George Washington, in his famous farewell address, warned his successors against the dangers of political parties, thinking they would inevitably split the country down the middle. Party-based politics have become more and more divisive since he left office, and, there is currently a growing breach between the Democrats and Republicans in Congress that helps them to accomplish next to nothing.
Policy-based politics allow a candidate to approach political issues without the influence of political parties. For example, instead of conforming to the general Republican belief that abortion should be illegal, a conservative candidate who believes in a woman’s right to choose but also believes in the economic policies of his party could support both policies, instead of having to choose one over the other. As parties become too narrow-minded to accommodate the diversity in Americans’ political views, this possible set-up is much more realistic. There is a reason that terms such as economically conservative and socially liberal exist; individuals’ opinions on public issues often cross the line between Republican and Democrat. For instance, if taxation is being discussed, someone may identify more with right-wing thinkers and then switch to a more left-wing stance when discussing gay marriage.

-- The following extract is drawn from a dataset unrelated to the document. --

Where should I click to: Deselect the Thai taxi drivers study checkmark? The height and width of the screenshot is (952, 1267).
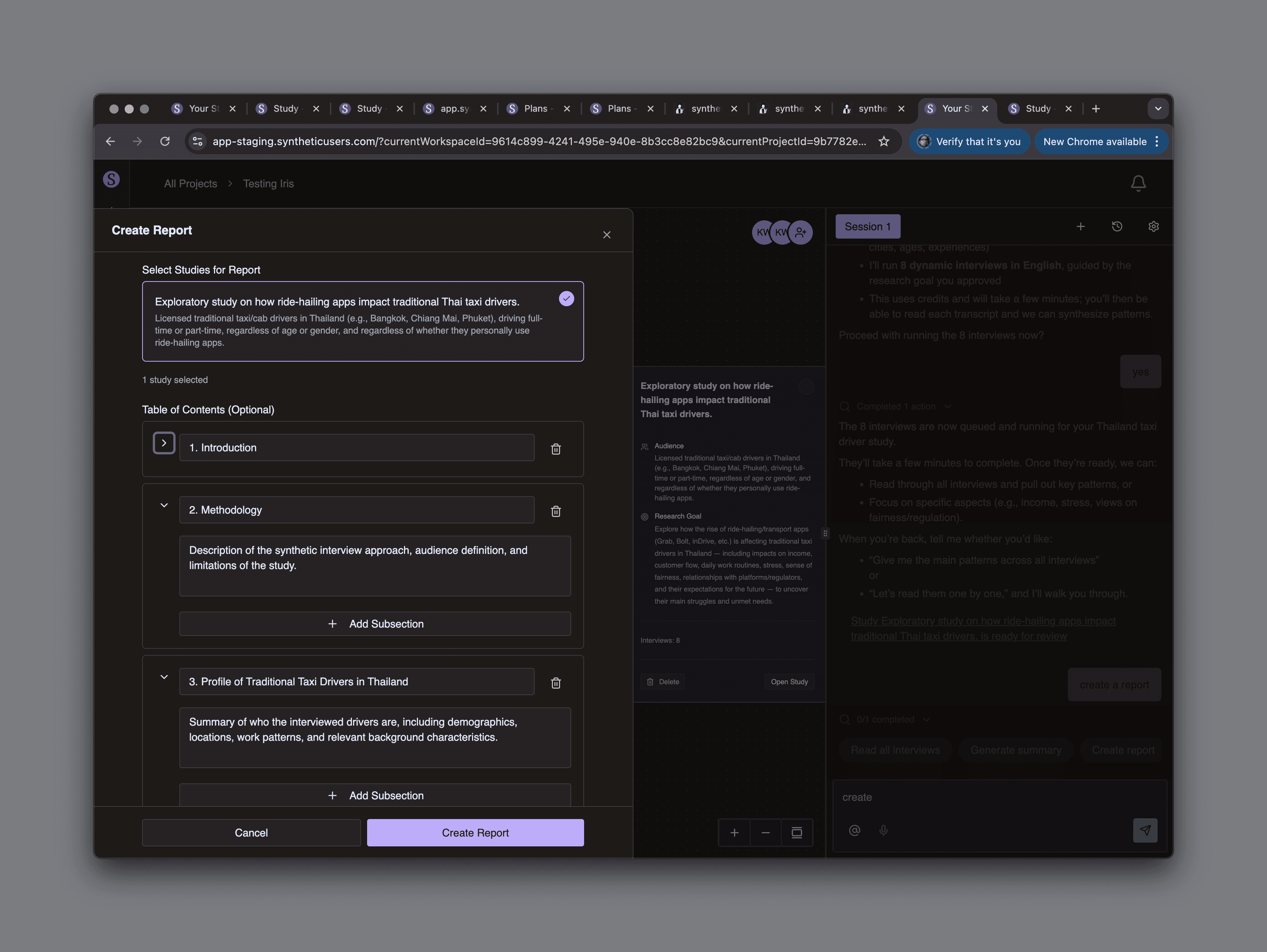pyautogui.click(x=566, y=299)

This kind of thinking is becoming more and more common as certain political ideas, many of them Republican, become outdated. Democrats are criticized for their economic stances but have seen widespread support for their social ideologies. While Republican fiscal policies are widely accepted, more and more people are turning away from deep-seated Republican social prejudices regarding issues such as gay marriage, abortion, and equal opportunity for women. Whereas a party-based political system would force Republican candidates to support these social policies regardless of how they felt, policy-based politics would allow them to pick and choose which Republican policies they support and which they don’t. Conversely, voters who strongly believe that taxes must be raised in order to reduce national debt but also don’t believe in equal rights for all, regardless of sexual orientation, can support both policies rather than just one.

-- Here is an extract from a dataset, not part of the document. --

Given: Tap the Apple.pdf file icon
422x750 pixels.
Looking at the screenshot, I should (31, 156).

However, even independents, often regarded as being able to flip-flop between political ideologies, face great problems getting elected. These candidates, though many voters agree with them, face problems in funding, guaranteeing votes, and struggle finding enough power to push their own ideologies in Congress or other political institutions. An alternative needs to be found so people with conflicting views on various topics can vote for everything they support, rather than what they deem most important.
With the evolving opinions—many of them social—in our nation, the old party-based system simply doesn’t fit the country anymore. Forcing political figures to support either one set of beliefs or the other is inefficient and extremely difficult in a nation with such a diverse population and political views. We must change directions and head towards a future where the lines between parties are far more blurred than they are at present if we want to any productive steps towards a brighter future for our country.